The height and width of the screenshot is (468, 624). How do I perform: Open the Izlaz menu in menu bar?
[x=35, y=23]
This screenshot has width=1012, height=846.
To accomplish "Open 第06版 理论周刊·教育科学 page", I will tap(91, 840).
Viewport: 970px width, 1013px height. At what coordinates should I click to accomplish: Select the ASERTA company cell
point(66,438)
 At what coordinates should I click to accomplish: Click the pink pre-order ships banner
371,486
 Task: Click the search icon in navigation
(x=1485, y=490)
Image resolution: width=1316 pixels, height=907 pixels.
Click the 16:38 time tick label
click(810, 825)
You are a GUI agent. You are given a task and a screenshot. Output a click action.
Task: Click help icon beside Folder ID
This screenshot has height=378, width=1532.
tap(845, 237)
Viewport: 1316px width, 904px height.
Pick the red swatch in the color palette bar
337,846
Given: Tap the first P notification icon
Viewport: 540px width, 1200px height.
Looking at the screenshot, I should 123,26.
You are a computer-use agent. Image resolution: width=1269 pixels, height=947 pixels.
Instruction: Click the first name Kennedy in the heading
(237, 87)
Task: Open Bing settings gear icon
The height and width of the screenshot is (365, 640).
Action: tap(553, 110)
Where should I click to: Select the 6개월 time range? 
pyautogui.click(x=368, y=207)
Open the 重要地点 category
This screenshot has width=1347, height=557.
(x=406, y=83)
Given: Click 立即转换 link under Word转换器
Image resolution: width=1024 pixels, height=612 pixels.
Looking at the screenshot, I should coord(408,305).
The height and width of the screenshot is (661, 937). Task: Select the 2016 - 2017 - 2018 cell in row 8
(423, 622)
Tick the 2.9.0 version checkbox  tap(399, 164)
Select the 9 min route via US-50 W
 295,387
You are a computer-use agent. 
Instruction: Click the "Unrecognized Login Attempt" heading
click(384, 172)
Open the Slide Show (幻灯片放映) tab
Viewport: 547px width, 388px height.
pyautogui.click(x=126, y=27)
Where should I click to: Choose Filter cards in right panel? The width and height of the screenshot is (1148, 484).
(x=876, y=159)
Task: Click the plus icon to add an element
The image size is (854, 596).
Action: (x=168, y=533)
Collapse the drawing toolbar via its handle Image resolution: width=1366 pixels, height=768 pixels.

──────────────────────────────

Which lines in the material contain the word "agent"? Pull each of them out.

You are a GUI agent. You are given a task and a screenshot. Output a click action.
You are a computer-use agent. Image resolution: width=1269 pixels, height=947 pixels.
You are a computer-use agent. 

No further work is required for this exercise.